Je dois vous avouer un truc : j’ai créé Pocket Quest parce que j’en avais marre de mes propres étagères.
Vous voyez ce que je veux dire. Ces superbes JDR solo que t’achètes, que tu lis deux fois, dont tu admires l’illustration, que tu joues une fois… et puis ils prennent la poussière parce qu’il faut 2h de préparation, 3 sets de dés différents et un tableau Excel pour suivre les ressources. Je dis pas du mal d’Ironsworn, j’adore ce jeu. Mais des fois j’ai juste envie de lancer un dé pendant ma pause déj’, pas de me lancer dans une campagne.

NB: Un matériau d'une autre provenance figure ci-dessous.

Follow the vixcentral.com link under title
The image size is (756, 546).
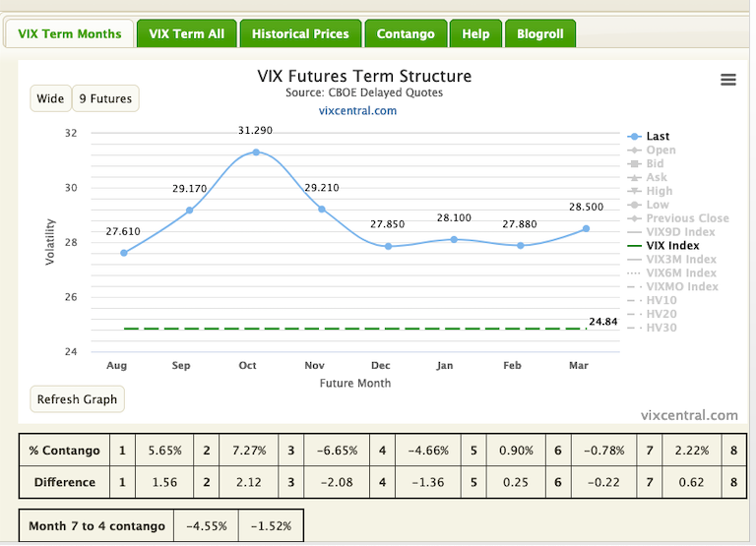357,111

Alors l’année dernière, j’ai commencé à bricoler. Le but était égoïste : je voulais quelque chose que je pouvais imprimer au boulot, plier dans ma poche et jouer dans le train du retour.
La première version était catastrophique.

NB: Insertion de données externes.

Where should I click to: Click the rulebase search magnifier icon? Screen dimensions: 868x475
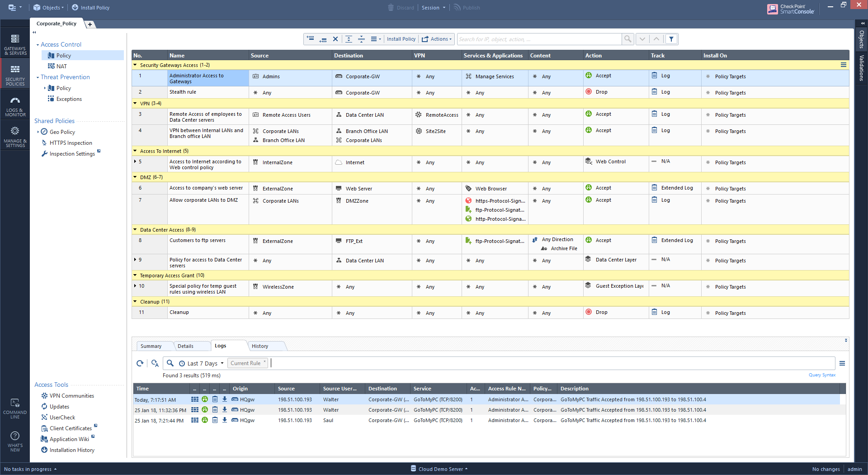pyautogui.click(x=627, y=39)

Genre vraiment nulle. J’avais des règles hyper complexes pour la dégradation des armes, des arbres de compétences, et — je vous jure que c’est vrai — un système de nutrition. Ouais. Ton perso pouvait mourir de faim. Dans un jeu de 30 minutes. Mes playtesteurs (comprendre : mes potes perplexes) me regardaient avec des yeux de poisson mort en mode « pourquoi je dois compter les calories pour une partie rapide ? »
J’ai jeté environ 70% de ce que j’avais écrit.
Voici ce qui a survécu à ce massacre, et pourquoi je pense que c’est important :
La fiche perso sur une page : non-négociable
Mon premier brouillon, la création de perso prenait 15 minutes. Pour un jeu qui doit durer 30. Faites le calcul — c’est la moitié de votre séance juste à… préparer la partie. J’ai réduit à 6 points répartis sur trois caractéristiques. C’est tout. Tu peux écrire ton perso sur un post-it.
Le truc bizarre ? Les gens m’ont dit qu’ils adoraient cette contrainte. Avoir moins de stats force à prendre des décisions intéressantes. Quand t’as que 2 points en « Équipement », cette épée rouillée que t’as trouvée dans le village abandonné elle a de la valeur, vraiment.
Échouer vite, mais échouer de travers
J’ai piqué ça à la règle du 1 PV. Chaque échec coûte des PV. Pas parce que je veux punir les joueurs, mais parce que ça crée de la tension immédiate. Tu rates ton crochetage ? Le bruit attire quelque chose. T’es à 3 PV et le Seigneur des Ombres est encore à trois lieues ? Ça c’est une histoire.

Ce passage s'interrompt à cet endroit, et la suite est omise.